Advance Auto Parts currently has 139 locations in California, according to its website. The North Carolina-based company operates about 4,700 stores along with 1,100 independently operated locations, which are primarily in the U.S. but also in Canada, Mexico and the Caribbean islands. Operations in Canada will not be affected, O’Kelly said.
The automotive aftermarket is a roughly $300-billion industry, said Bret Jordan, a research analyst at Jeffries. Supply chain efficiency is key for auto part retailers, he said, something Advance Auto Parts has struggled with. Whereas Advance Auto generally receives shipments from distribution centers about once a week, competitor O’Reilly Auto Parts gets shipments once a day, Jordan said.
For the record:
6:07 p.m. Nov. 21, 2024An earlier version of this story incorrectly said the auto parts industry is a roughly $300 million industry. It should have said a roughly $300 billion industry.
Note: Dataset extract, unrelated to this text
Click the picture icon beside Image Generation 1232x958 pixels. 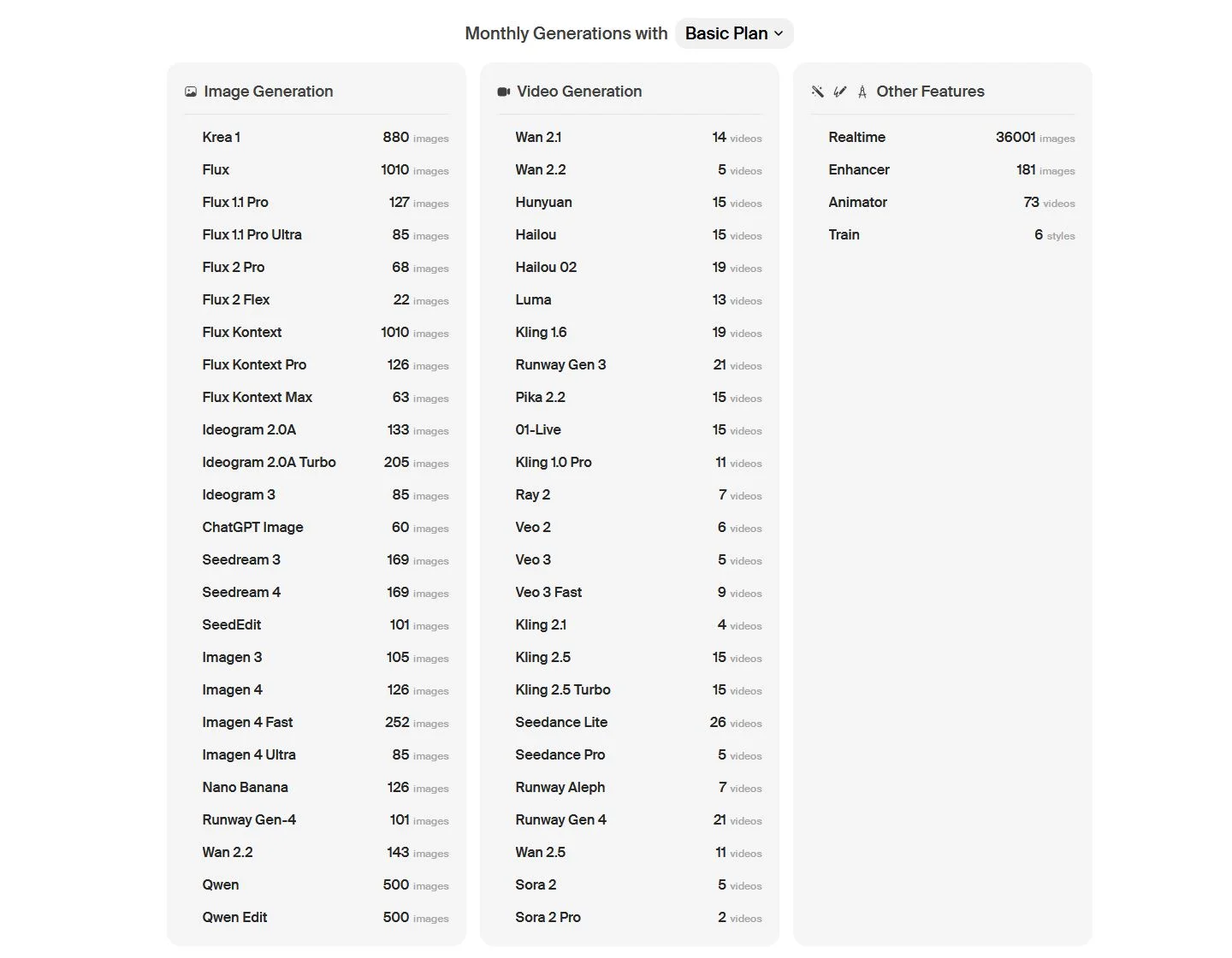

“What they’re doing on the West Coast is getting out of regional markets where they don’t have an effective supply chain or the density to build an effective supply chain,” he said. “They’re trying to improve company wide profitability by cutting out the least profitable regions.”
The reduction in its footprint is part of the company’s “strategic plan to improve business performance,” according to a statement released as part of its recent quarterly earnings report. The company also plans to increase the pace of new store openings in higher-performing regions, the release said.
The car parts seller, which stocks batteries, motor oil and more, posted underwhelming third-quarter results this month, reporting a net loss of $6 million on revenue of $2.1 billion. The figures marked an improvement compared with the $62-million loss it posted for the same period last year on $2.2 billion in revenue. The company’s stock closed Thursday at $38.69, down more than 37% this year.
Advance Auto Parts closed a $1.5-billion sale of Worldpac, its car parts wholesale distribution business, to investment firm Carlyle this month.
O’Kelly did not comment on the number of employees expected to be affected.